Beardsley: I have so many answers to this because, as an art historian and one of the few art historians working in Mormon art history, I just get really excited. The next thing is to take every single one of our chapters and make them book-length projects, because every chapter is. It was so frustrating to the authors. They’re like, I only get so many words to talk about Mormon cinema. Randy Astle wrote a huge book on that too. So having to condense this huge topic into a single chapter was very frustrating for a lot of us, and also a really great challenge because scholars should be more succinct and less long-winded. I think every single one of those topics in there would be great. I would love to see, for example, Jenny Reeder’s chapter as a book on hair art and on quilt making. Hair art could be its own book. Quilt making could be its own book. Relief Society buildings could be its own book. I think even within the chapters, there are topics that can be pulled that are really exciting for book-length or dissertation-length projects. I would love to see a more global orientation than even what we had, as much as we tried. I think that Laura Howe’s chapter on global art as it related to some of the art competitions within Mormonism was a case study, a brilliant case study, in that. Also, even just topics. Cultural migration, which we saw happening in different chapters. Rebecca Janzen’s chapter was about a cultural migration, but so was Laura’s, so I think that we have a lot there. Mason mentioned this a little bit earlier. This is mainly a visually oriented book. I think in terms of materiality, we could expand. As a sound studies person, that excites me to think of a sound art history of Mormonism. I think we have people who’ve touched on that. I think Jeremy Grimshaw, for instance, is someone who has, in the past, touched on sound and Mormonism, but I would love to see something more oriented toward the arts. Then the last for me, just as a selfish thing, would be, how do art and technology work together within Mormonism? Because I think there’s something really cool and really specific there that I’d love to see untangled by other scholars as well. That’s my wish list.

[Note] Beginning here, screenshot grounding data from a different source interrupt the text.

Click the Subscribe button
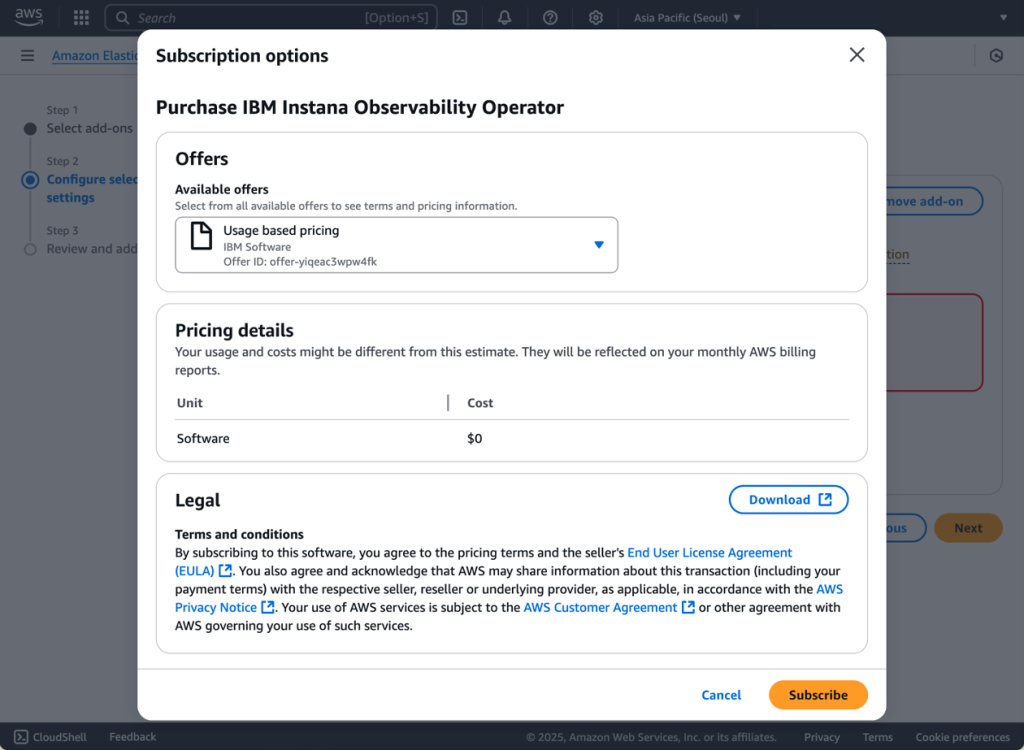coord(818,695)
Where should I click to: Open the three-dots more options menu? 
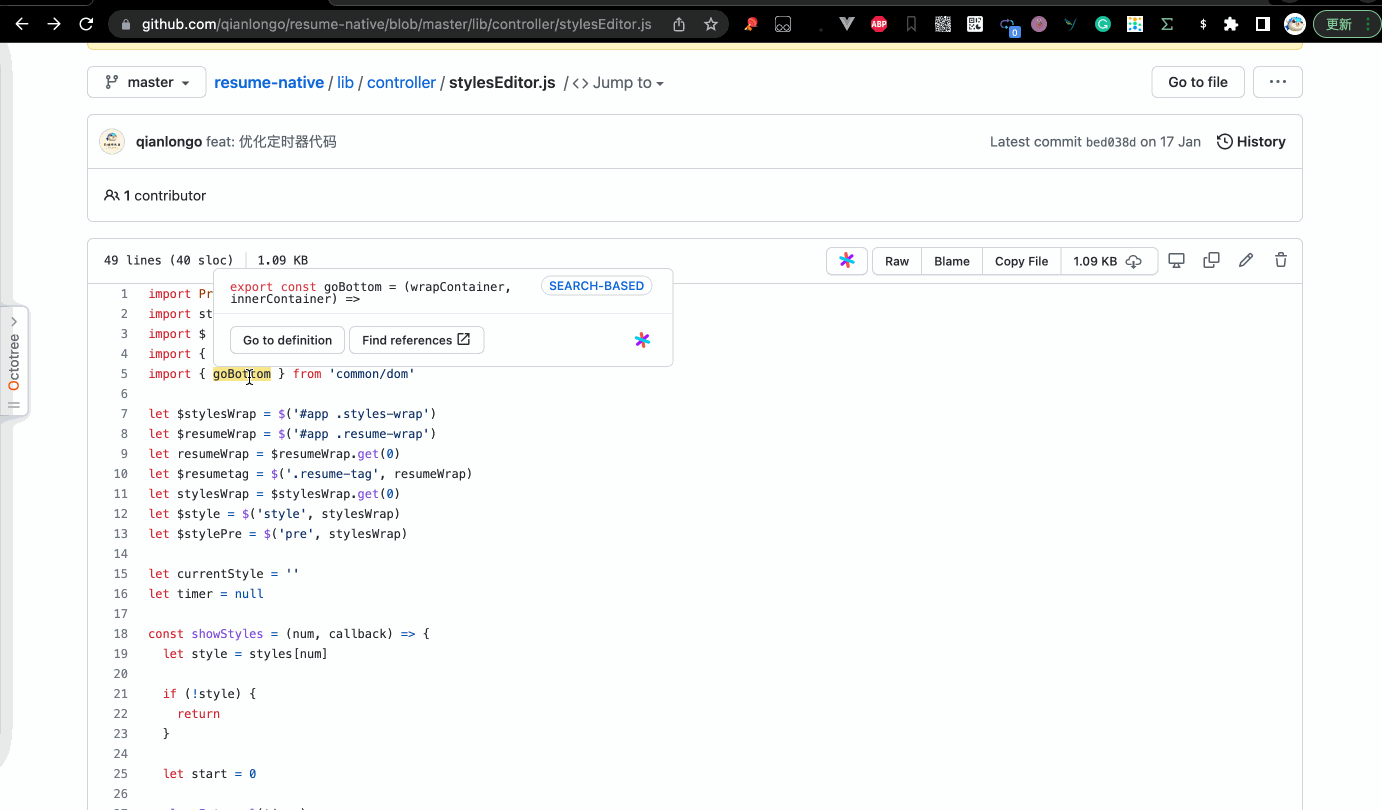1277,82
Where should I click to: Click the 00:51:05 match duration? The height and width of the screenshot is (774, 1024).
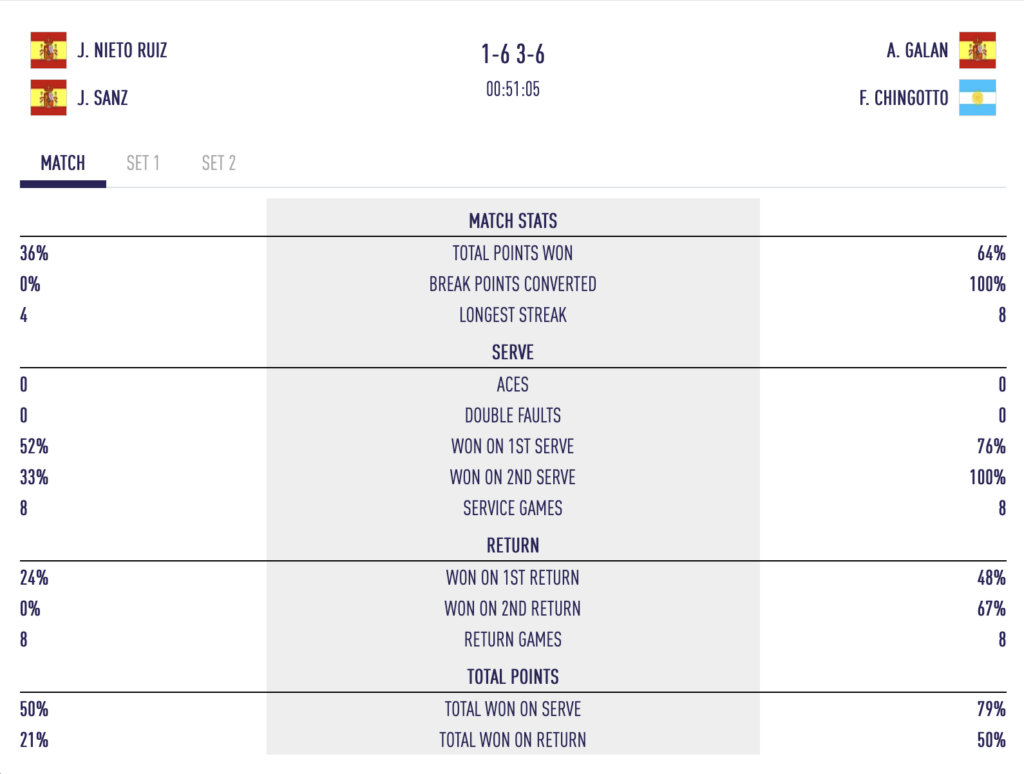tap(513, 89)
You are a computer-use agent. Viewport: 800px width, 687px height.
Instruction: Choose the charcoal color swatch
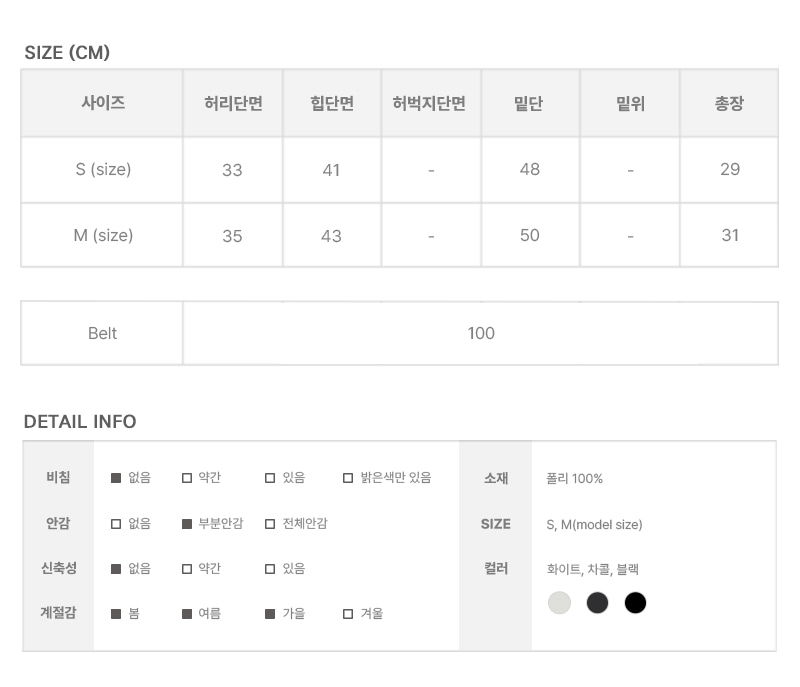point(598,603)
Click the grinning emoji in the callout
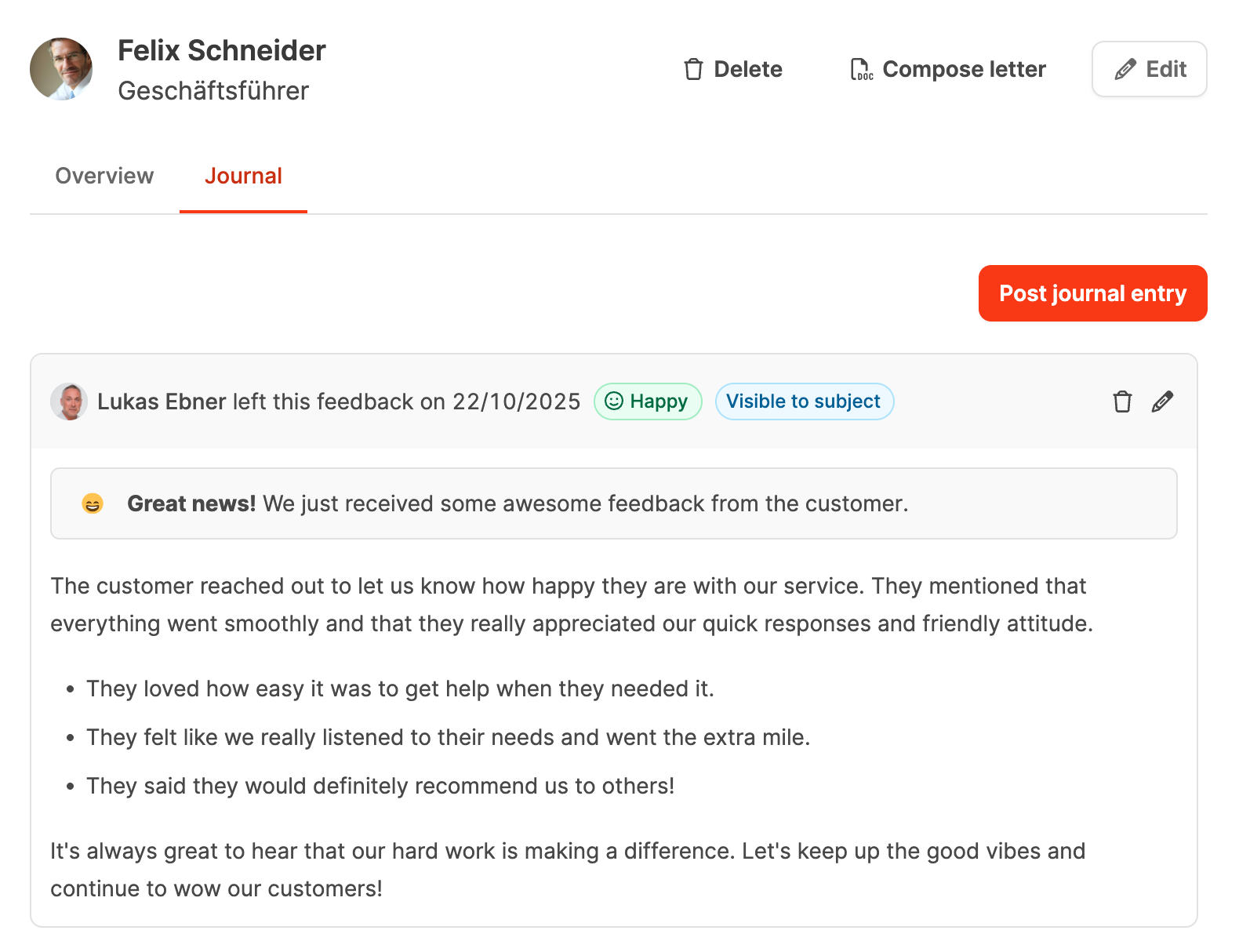Viewport: 1239px width, 952px height. (93, 503)
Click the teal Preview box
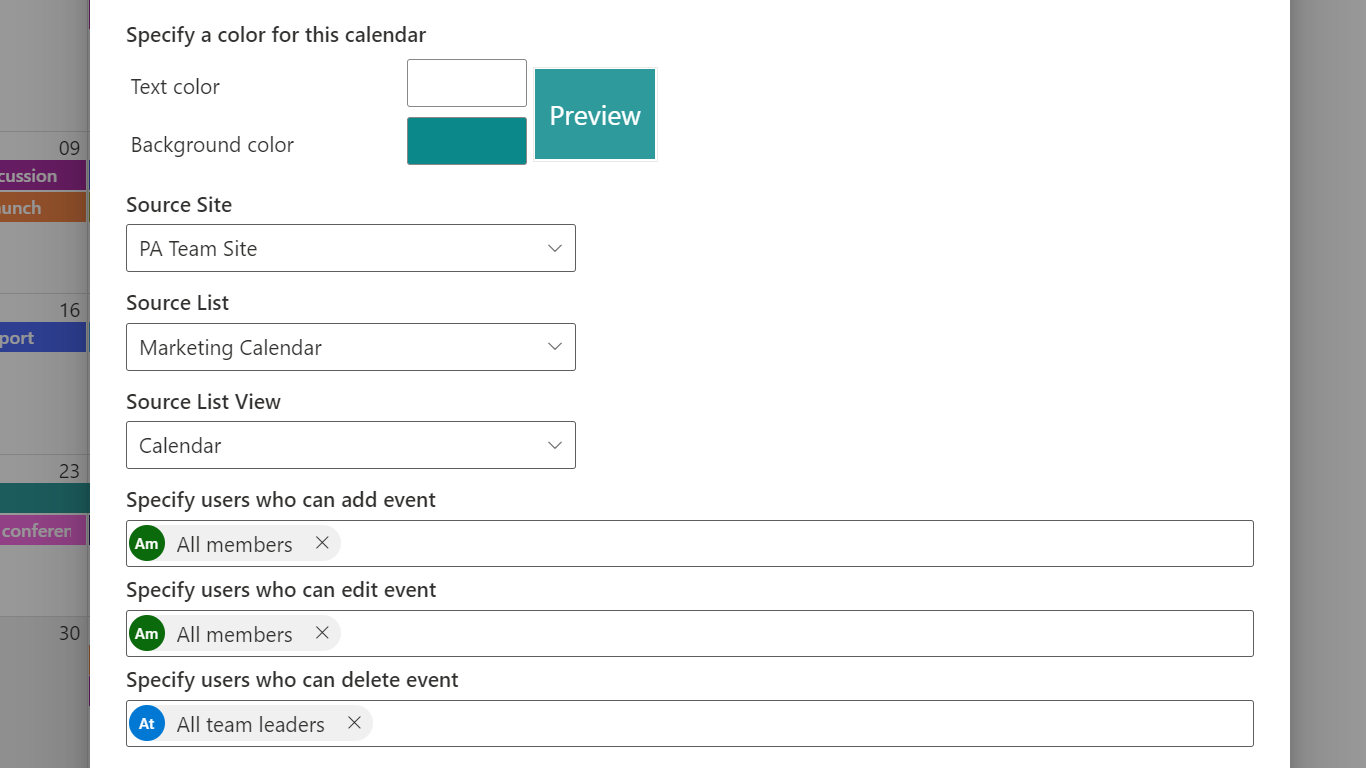Screen dimensions: 1366x768 coord(595,115)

Allred: I totally agree with Amanda. There are just so many ways that this hopefully will spread out. I think that you can almost take it now as this really solid at least skeleton to Mormon art where you can start fitting in some more muscle tissue where you’re like, oh, there’s something between those two chapters that hasn’t been done. I’m just saying, let alone the book-length versions of these, between the chapters there’s new little things that can happen. I think it will inspire ideas that way. And then, as Amanda was starting to say with the sound studies, I want to see the comparable book on dance and on poetry and on music and so forth. I would love to see that happening where it has inspired those as well, because people will love it. But hey, we’re missing this part too. That’s my hope. We’ve talked about this before and in the intro we mentioned this, that a lot of Mormon studies has been very heavy straight-up history. What we saw here, too, is more historians taking the artwork seriously. I’d love to see that happen too, where people stop and realize, I want to take account of what’s happening here with the artwork in this situation or moment in time I’m looking at. I would love to see that happening too.

Nelson: I was aware, with both of you as editors, that you are prodding the authors to do more interpreting of the works they were writing about, and I think that’s something generally that’s lacking that the community could really use.

Beardsley: I agree, and I think that’s one of the biggest things that art history brings to this is not just interpretive but taking the images seriously and taking the time to actually describe what we are looking at here. That doesn’t happen historically. Image analysis is such an important skill, but such an understated skill in a lot of work. That was something that as editors we wanted to really put front and center as a methodology. Really tell us what this looks like as art historians or people who are not art historians who have to write an art history chapter. This is really important.

Allred: Yeah. And by doing that, we wanted to model as well that if you want a more robust artistic culture to analyze, we’re also modeling that appreciation. We didn’t want any authors to write their chapter in a way where you could write about these movies or these paintings having never seen them. That would be ridiculous for this book. So you’re right that we did push and encourage our authors to do more close analysis and interpretation of these artworks. For me that was a real thrill because I’ve read some of these authors who haven’t done much of that, then here they did it. It just blew my mind. It was so exciting to see both of those happening.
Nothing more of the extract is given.